Yardley McLaren of Mike Hailwood in 1974

Mike’s most successful Grand Prix season in terms of results was 1974 when he drove the woks Yardley McLaren M23. Sadly the crash at Nurburgring ended his career

Grand Prix Photo

He never minces his words, a feature he shares with many of his old motorcycle companions. On one occasion at Hockenheim in Germany, he and several others were threatened with suspension because they wouldn’t go up and get their prizes : “There was a whole crowd of us, Read, Redman, Taveri and myself, and we just all sat there with our backs to the officials, knocking back the beer. Eventually we were all told that we’d be reported to the FIM and so we all said ‘stuff it’. We didn’t really care all that much. Of course we backed down when we heard that they really were going to suspend us.

“Still, we got back at the Germans on another occasion,” he smiles. “we couldn’t get the Hockenheim organisers to agree the prize money, so we loaded all the bikes up and prepared to bluff it out.
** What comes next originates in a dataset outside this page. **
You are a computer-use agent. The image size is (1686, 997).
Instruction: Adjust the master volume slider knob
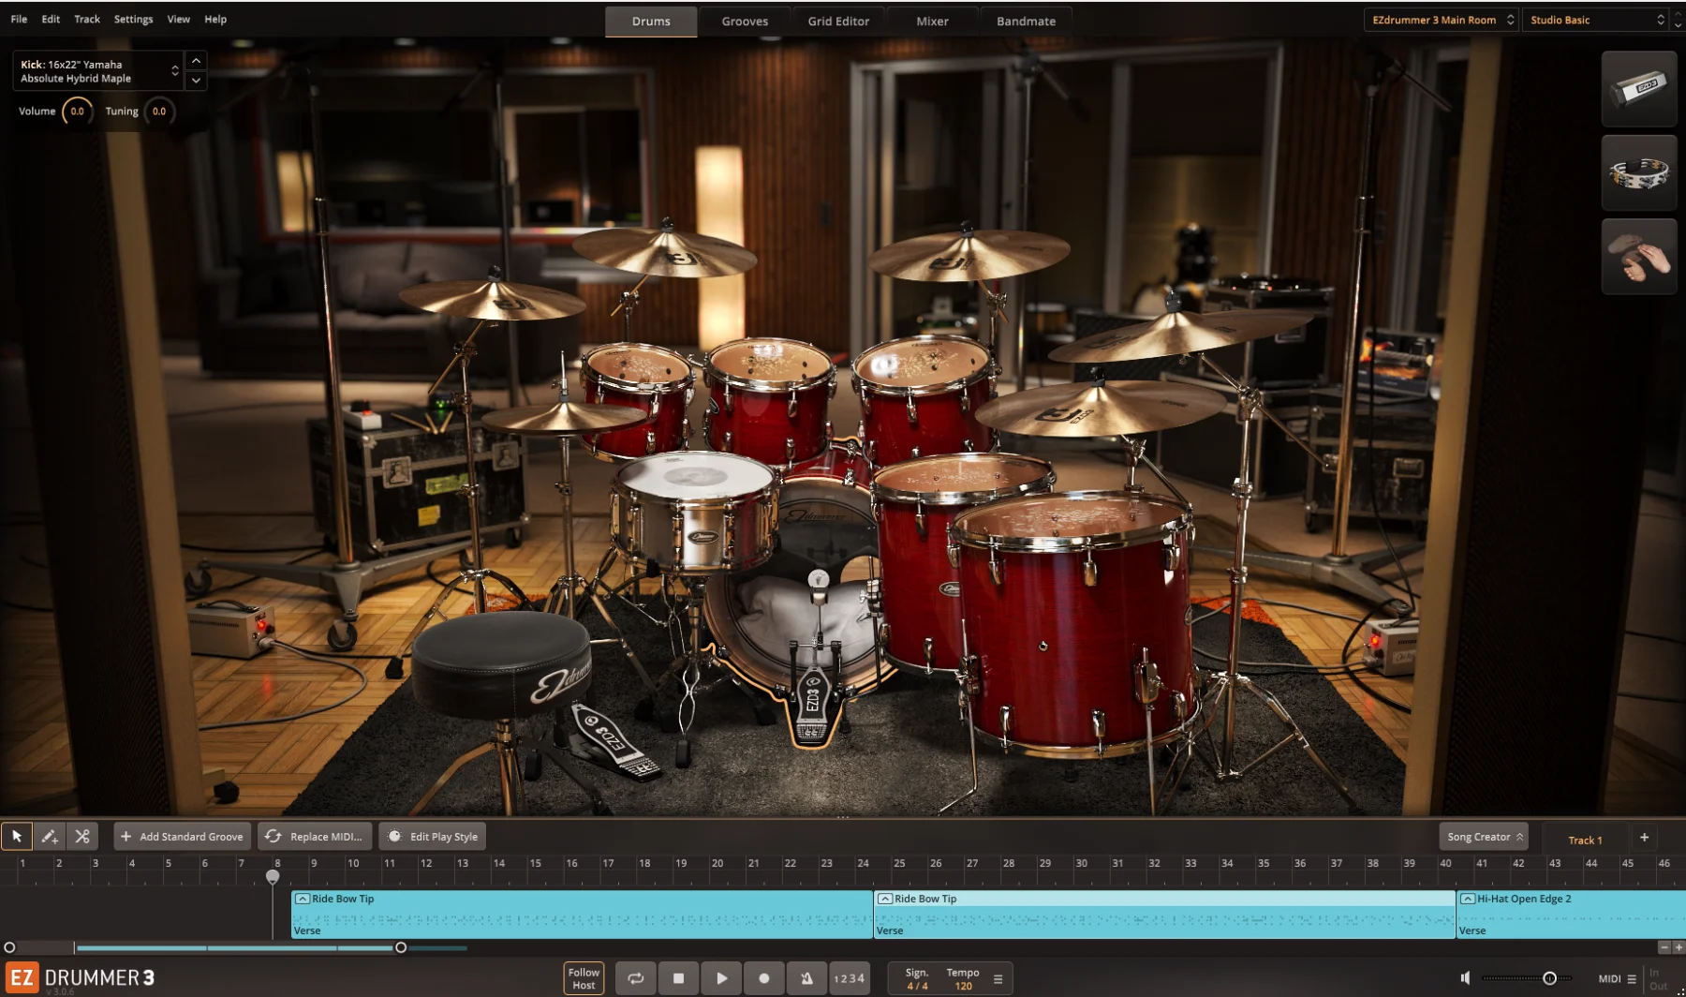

They were prepared all ready to go, you understand, and we all stood round in front of the pits fully dressed in our casual clothes, but with our leathers on underneath. Eventually, in desperation, the organisers agreed to our terms. You can imagine their reaction when we all stepped out of our casual clothes to reveal our leathers and immediately lined up on the grid. . .”

From the archive

But that’s all over now. At the ripe old age of 35 years, with nine World Championships, 75 motorcycle Grands Prix and 12 Isle of Man TTs under his belt to say nothing of his car racing achievements, “Mike the Bike” is in retirement. “I suppose I don’t miss racing in the least”, he admits. “I think the transition was probably easier in this way. I reckon I was as good as I was going to get on four wheels, although it would have been nice to win a Grand Prix or two.” He strummed away at his guitar thoughtfully.

“You know, I never had any real ambition. The whole thing with bikes really snowballed achievement-wise. I suppose everyone aspires to do something, but I can’t say I’d have done all I have without my father’s backing and enthusiasm. I really don’t think I’d have got there otherwise.”
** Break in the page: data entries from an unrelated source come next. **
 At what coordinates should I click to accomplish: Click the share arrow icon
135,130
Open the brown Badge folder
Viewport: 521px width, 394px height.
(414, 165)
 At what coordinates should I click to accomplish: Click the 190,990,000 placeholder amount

Deep down inside the old enthusiasm for bikes and motorcycle racing still lurks— “motorcycle racing is more popular in terms of crowd attendance because people can relate their road bikes with competition machines much more than the car enthusiast”—so one takes with a pinch of salt Mike’s assertion that he couldn’t come to terms with Jochen Mass’ Kawasaki down in Bandol during the French Grand Prix weekend. “It’s funny, I had a 900 Kawasaki. And that did 35 miles before my Nurburgring accident, so then I had to sell it!”
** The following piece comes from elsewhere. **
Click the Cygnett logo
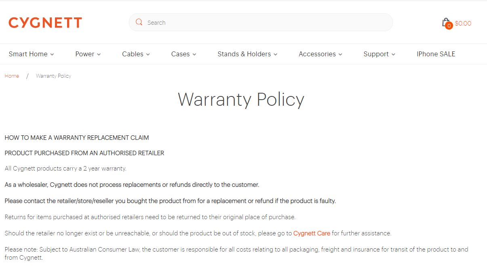The height and width of the screenshot is (271, 487). click(x=45, y=23)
At the end of the year he plans to leave Britain and live abroad. He’s got no great ambition left to do anything in motor racing, a fault perhaps with many people, but something which will doubtless provide him with no great problems. “I’m not interested in all the hustle that seems to go with Formula One at the moment,” he smiles, almost with a tinge of self-conscious regret as he wonders just what he’ll do with the rest of his life. If there’s one problem facing this fun-loving extrovert it’s that he’s, almost literally, “done it all” in 35 short years. One hopes that his retirement will not see him vanish from the racing circuits of the world for good, and the familiar Hailwood face will continue to be a regular sight in the pits at both two-wheel and four-wheel race meetings for many years to come.